- The Washington Times - Monday, November 24, 2008

Rick Wagoner’s 31-year career may fall victim to the mistakes of the industry and of his own making, even if General Motors Corp. survives.

The GM chief executive officer prompted scrutiny of his record by asking for a government bailout to keep the Detroit automaker in business. Now, his departure may be a necessary condition of any federal rescue, business leaders and lawmakers say.

“Management needs to be replaced,” said Robert Crandall, former chairman and CEO of American Airlines parent AMR Corp. “The fact is that the management as a whole has had lots of opportunities to fix this. They haven’t.”

Mr. Wagoner has run the world’s largest automaker for the past eight years, presiding over $73 billion in losses beginning in 2005. He already endured a fight with dissident shareholders and several failed turnarounds and may argue that he knows the company better than most who could take his job.

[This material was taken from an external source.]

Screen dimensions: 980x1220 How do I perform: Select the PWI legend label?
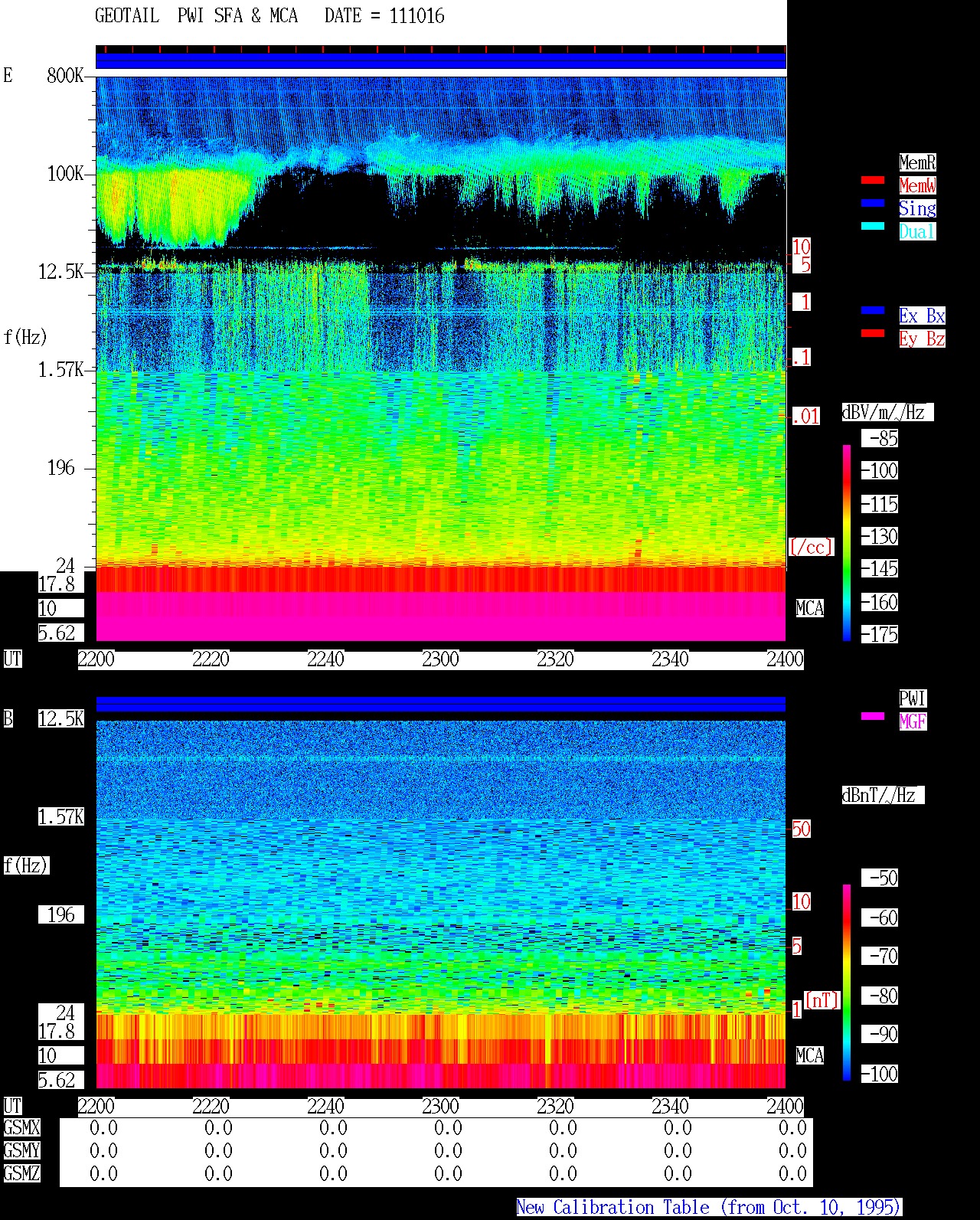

The 55-year-old executive joined GM in 1977, as U.S. automakers were fending off Japanese competitors who recognized the need a decade earlier to build fuel-efficient vehicles. Although U.S. auto sales broke records during Mr. Wagoner’s years as CEO, the three major producers - Ford Motor Co., Chrysler LLC and GM - battled high labor costs from pension and retiree health care obligations.

“There’s the feeling that next to financial services, automotive execs are the dumbest people in the world,” said Thomas Stallkamp, a former Chrysler president who joined the car company in 1980, when it received emergency government loans. “There are probably some symbolic moves that somebody’s going to ask for.”

The federal government insisted on replacing the CEOs of American International Group Inc., Fannie Mae and the Federal Home Loan Mortgage Corp. (Freddie Mac) when they received aid. Lawmakers including Sen. Sherrod Brown, Ohio Democrat, said some executives may have to go before GM and the other U.S. automakers receive $25 billion in new government loans.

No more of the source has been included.